__Documento fuente__.
+++++

45 grapas en su cabeza, luego de la operación, mi padre despertó pronto y al vernos preguntó “¿ya podemos ir a casa?”, luego de 60 horas de miedo, mi madre volvió a sonreír con esperanza e inició el camino de recuperación. 

Después de cuatro días en el hospital, llegó el momento de la factura, el pago supera los 180,000 quetzales, un monto que sin el seguro médico es impagable para nuestra familia. Desde hace algunos años, aparte del IGSS, la SAT ofrece a sus empleados un seguro médico privado, por lo que Ricardo logró aplicarlo en la emergencia que le cambió la vida. 

Cuesta arriba 

Luego de la operación y una semana en el hospital, inicia una fase mucho más dura que la emergencia misma, recuperarse de un Ictus es desgastante no solo para Ricardo, en este caso, sino también para quienes lo rodeamos, ósea mi madre y yo. 

Cuadro epiléptico, ayuda permanente para ponerse de pie, problemas para comunicarse, dolores intensos de cabeza, las semanas de navidad y año nuevo se convierten en un verdadero reto. 

Luego de un mes de recuperación post-operatoria, Ricardo puede dormir sin supervisión, ir al baño, comer con sus propias manos, recuperó las palabras que había dejado de poder pronunciar al inicio. 

Entre más necesidades se aglutinan en busca de su recuperación, entre terapias, exámenes de diagnóstico, consultas médicas, medicinas, entiendo la brecha que existe para recuperarse de un Ictus en este país. 

El IGSS no puede ofrecer la terapia del habla específica que mi padre necesita y declinamos de buscar apoyo en el sistema público porque las direcciones encargadas no responden los teléfonos. 

Una tarde del 4 de enero, casi un mes después de la emergencia, mi padre conoce a Rosario, una terapista de 42 años, espontánea, graciosa, que sin dejar de ser optimista dejó claro que una recuperación posterior a un derrame de la magnitud de la de mi padre es de 10 a 12 meses como mínimo, pero que siempre todo podría ser peor.

+++++

__Extractos de registros__.
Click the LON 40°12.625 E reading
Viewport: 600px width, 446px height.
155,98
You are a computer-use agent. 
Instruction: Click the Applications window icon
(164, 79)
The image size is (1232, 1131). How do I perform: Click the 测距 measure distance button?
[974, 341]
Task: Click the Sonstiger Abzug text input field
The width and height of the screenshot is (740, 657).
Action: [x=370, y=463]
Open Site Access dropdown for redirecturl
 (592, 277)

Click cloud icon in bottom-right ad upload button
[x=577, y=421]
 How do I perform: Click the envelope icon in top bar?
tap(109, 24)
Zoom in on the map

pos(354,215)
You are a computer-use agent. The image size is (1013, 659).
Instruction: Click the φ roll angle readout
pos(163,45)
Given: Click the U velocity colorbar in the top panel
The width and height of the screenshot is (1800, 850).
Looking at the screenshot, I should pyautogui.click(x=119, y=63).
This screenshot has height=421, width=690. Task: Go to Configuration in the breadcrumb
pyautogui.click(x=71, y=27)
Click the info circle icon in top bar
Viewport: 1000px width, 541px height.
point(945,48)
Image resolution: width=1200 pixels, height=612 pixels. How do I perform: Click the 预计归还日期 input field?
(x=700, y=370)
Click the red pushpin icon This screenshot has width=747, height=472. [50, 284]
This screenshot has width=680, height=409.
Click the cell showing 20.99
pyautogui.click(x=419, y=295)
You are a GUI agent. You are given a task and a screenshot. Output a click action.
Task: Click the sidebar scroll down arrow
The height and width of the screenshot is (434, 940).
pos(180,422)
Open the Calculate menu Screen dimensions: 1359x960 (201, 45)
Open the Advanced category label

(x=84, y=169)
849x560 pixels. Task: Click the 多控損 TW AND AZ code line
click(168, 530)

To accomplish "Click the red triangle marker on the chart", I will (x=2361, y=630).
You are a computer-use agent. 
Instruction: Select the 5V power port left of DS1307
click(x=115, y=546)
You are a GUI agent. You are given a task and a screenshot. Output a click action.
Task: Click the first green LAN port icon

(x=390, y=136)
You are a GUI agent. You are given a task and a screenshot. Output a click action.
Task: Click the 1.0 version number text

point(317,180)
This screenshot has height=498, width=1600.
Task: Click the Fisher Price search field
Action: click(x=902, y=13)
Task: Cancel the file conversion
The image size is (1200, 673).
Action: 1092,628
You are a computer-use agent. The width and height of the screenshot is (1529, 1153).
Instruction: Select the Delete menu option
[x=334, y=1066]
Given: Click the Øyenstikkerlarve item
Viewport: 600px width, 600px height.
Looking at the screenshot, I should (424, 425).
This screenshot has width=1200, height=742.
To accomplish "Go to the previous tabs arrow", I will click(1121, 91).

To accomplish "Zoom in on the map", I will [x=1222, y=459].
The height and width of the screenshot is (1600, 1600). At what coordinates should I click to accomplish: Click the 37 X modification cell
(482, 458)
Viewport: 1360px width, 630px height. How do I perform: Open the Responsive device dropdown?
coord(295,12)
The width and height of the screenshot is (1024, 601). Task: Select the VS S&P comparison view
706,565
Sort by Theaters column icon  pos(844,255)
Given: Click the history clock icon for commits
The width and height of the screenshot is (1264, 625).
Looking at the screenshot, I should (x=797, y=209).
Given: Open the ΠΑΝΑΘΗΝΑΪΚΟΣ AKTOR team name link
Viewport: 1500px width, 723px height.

+++++

__Tus tareas__.
[a] Según el documento fuente, ¿cuánto supera el pago de la factura del hospital?
[b] Reescribe el fragmento del documento fuente comprendido entre "Después de cuatro" y "un verdadero reto.", ambos incluidos, y cambia "quetzales" por "dólares".
[c] Indica si cada afirmación concuerda con el documento fuente: (i) Además del IGSS, la SAT ofrece a sus empleados un seguro médico privado. (ii) El IGSS ofrece la terapia del habla específica que el padre necesita. (iii) Rosario es una terapista de 42 años.

__Respuestas__.
[a] Supera los 180,000 quetzales.

[b]
Después de cuatro días en el hospital, llegó el momento de la factura, el pago supera los 180,000 dólares, un monto que sin el seguro médico es impagable para nuestra familia. Desde hace algunos años, aparte del IGSS, la SAT ofrece a sus empleados un seguro médico privado, por lo que Ricardo logró aplicarlo en la emergencia que le cambió la vida. 

Cuesta arriba 

Luego de la operación y una semana en el hospital, inicia una fase mucho más dura que la emergencia misma, recuperarse de un Ictus es desgastante no solo para Ricardo, en este caso, sino también para quienes lo rodeamos, ósea mi madre y yo. 

Cuadro epiléptico, ayuda permanente para ponerse de pie, problemas para comunicarse, dolores intensos de cabeza, las semanas de navidad y año nuevo se convierten en un verdadero reto.

[c]
(i) Sí: "aparte del IGSS, la SAT ofrece a sus empleados un seguro médico privado".
(ii) No: "El IGSS no puede ofrecer la terapia del habla específica que mi padre necesita".
(iii) Sí: "una terapista de 42 años".